_Enregistrements fournis:_
☆ ☆ ☆ ☆ ☆ ☆ ☆

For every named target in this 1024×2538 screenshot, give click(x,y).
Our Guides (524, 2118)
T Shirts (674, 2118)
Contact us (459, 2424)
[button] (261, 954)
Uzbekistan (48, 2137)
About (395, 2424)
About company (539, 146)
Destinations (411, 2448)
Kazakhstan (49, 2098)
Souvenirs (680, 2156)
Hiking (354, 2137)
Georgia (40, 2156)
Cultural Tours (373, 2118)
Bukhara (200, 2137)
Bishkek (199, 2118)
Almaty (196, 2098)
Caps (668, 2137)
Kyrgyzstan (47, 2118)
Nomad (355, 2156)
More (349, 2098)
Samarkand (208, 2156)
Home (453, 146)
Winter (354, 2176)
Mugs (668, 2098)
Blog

☆ ☆ ☆ ☆ ☆ ☆ ☆

_Consigne:_
Réécrivez l'ensemble des enregistrements ci-dessus en remplaçant « Hiking » par « Trekking », sans rien modifier d'autre.

_Réponse rédigée:_
For every named target in this 1024×2538 screenshot, give click(x,y).
Our Guides (524, 2118)
T Shirts (674, 2118)
Contact us (459, 2424)
[button] (261, 954)
Uzbekistan (48, 2137)
About (395, 2424)
About company (539, 146)
Destinations (411, 2448)
Kazakhstan (49, 2098)
Souvenirs (680, 2156)
Trekking (354, 2137)
Georgia (40, 2156)
Cultural Tours (373, 2118)
Bukhara (200, 2137)
Bishkek (199, 2118)
Almaty (196, 2098)
Caps (668, 2137)
Kyrgyzstan (47, 2118)
Nomad (355, 2156)
More (349, 2098)
Samarkand (208, 2156)
Home (453, 146)
Winter (354, 2176)
Mugs (668, 2098)
Blog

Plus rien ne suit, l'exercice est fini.